→ ACTIVITY
Return every line of the listing below so that it matches the original exactly.

+===+

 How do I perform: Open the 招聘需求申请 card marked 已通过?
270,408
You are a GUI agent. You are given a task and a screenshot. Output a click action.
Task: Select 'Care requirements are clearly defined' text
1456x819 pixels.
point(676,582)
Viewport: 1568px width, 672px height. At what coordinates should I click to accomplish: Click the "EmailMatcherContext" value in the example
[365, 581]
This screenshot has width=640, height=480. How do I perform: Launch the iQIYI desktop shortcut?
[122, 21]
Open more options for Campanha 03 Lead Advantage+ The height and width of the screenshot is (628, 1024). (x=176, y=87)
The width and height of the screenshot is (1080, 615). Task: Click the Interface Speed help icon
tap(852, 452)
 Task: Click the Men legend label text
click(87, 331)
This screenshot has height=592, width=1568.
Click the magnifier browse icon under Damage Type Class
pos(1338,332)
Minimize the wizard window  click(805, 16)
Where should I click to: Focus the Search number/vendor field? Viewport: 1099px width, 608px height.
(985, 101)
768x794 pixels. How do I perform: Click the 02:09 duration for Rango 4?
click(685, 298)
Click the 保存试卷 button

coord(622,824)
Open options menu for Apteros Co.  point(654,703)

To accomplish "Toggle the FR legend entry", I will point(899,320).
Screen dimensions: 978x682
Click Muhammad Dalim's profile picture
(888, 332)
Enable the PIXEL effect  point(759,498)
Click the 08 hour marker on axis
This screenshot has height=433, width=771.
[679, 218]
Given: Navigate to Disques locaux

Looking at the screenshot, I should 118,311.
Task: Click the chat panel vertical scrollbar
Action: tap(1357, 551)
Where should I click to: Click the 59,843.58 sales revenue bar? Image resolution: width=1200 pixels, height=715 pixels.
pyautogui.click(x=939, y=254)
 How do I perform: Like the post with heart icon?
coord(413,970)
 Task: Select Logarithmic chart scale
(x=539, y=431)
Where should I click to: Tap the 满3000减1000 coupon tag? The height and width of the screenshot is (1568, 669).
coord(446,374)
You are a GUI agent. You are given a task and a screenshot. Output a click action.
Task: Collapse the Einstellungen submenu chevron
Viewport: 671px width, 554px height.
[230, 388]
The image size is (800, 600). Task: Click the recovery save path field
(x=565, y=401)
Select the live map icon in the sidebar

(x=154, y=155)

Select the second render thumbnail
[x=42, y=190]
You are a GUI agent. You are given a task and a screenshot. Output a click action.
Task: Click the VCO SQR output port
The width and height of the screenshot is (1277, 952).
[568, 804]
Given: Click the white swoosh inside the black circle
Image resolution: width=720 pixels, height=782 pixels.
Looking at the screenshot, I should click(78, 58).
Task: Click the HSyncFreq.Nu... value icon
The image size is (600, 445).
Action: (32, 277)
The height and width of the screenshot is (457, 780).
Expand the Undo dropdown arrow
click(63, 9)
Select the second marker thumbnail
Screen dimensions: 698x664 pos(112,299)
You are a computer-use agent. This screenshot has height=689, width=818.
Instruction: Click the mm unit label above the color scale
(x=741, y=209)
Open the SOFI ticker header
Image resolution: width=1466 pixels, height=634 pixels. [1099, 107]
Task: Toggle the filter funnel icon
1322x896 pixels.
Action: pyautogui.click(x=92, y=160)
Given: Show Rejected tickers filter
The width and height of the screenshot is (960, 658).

+===+

→ RESPONSE
 How do I perform: Open the 招聘需求申请 card marked 已通过?
270,408
You are a GUI agent. You are given a task and a screenshot. Output a click action.
Task: Select 'Care requirements are clearly defined' text
1456x819 pixels.
point(676,582)
Viewport: 1568px width, 672px height. At what coordinates should I click to accomplish: Click the "EmailMatcherContext" value in the example
[365, 581]
This screenshot has width=640, height=480. How do I perform: Launch the iQIYI desktop shortcut?
[122, 21]
Open more options for Campanha 03 Lead Advantage+ The height and width of the screenshot is (628, 1024). (x=176, y=87)
The width and height of the screenshot is (1080, 615). Task: Click the Interface Speed help icon
tap(852, 452)
 Task: Click the Men legend label text
click(87, 331)
This screenshot has height=592, width=1568.
Click the magnifier browse icon under Damage Type Class
pos(1338,332)
Minimize the wizard window  click(805, 16)
Where should I click to: Focus the Search number/vendor field? Viewport: 1099px width, 608px height.
(985, 101)
768x794 pixels. How do I perform: Click the 02:09 duration for Rango 4?
click(685, 298)
Click the 保存试卷 button

coord(622,824)
Open options menu for Apteros Co.  point(654,703)

To accomplish "Toggle the FR legend entry", I will point(899,320).
Screen dimensions: 978x682
Click Muhammad Dalim's profile picture
(888, 332)
Enable the PIXEL effect  point(759,498)
Click the 08 hour marker on axis
This screenshot has height=433, width=771.
[679, 218]
Given: Navigate to Disques locaux

Looking at the screenshot, I should 118,311.
Task: Click the chat panel vertical scrollbar
Action: tap(1357, 551)
Where should I click to: Click the 59,843.58 sales revenue bar? Image resolution: width=1200 pixels, height=715 pixels.
pyautogui.click(x=939, y=254)
 How do I perform: Like the post with heart icon?
coord(413,970)
 Task: Select Logarithmic chart scale
(x=539, y=431)
Where should I click to: Tap the 满3000减1000 coupon tag? The height and width of the screenshot is (1568, 669).
coord(446,374)
You are a GUI agent. You are given a task and a screenshot. Output a click action.
Task: Collapse the Einstellungen submenu chevron
Viewport: 671px width, 554px height.
[230, 388]
The image size is (800, 600). Task: Click the recovery save path field
(x=565, y=401)
Select the live map icon in the sidebar

(x=154, y=155)

Select the second render thumbnail
[x=42, y=190]
You are a GUI agent. You are given a task and a screenshot. Output a click action.
Task: Click the VCO SQR output port
The width and height of the screenshot is (1277, 952).
[568, 804]
Given: Click the white swoosh inside the black circle
Image resolution: width=720 pixels, height=782 pixels.
Looking at the screenshot, I should click(78, 58).
Task: Click the HSyncFreq.Nu... value icon
The image size is (600, 445).
Action: (32, 277)
The height and width of the screenshot is (457, 780).
Expand the Undo dropdown arrow
click(63, 9)
Select the second marker thumbnail
Screen dimensions: 698x664 pos(112,299)
You are a computer-use agent. This screenshot has height=689, width=818.
Instruction: Click the mm unit label above the color scale
(x=741, y=209)
Open the SOFI ticker header
Image resolution: width=1466 pixels, height=634 pixels. [1099, 107]
Task: Toggle the filter funnel icon
1322x896 pixels.
Action: pyautogui.click(x=92, y=160)
Given: Show Rejected tickers filter
The width and height of the screenshot is (960, 658).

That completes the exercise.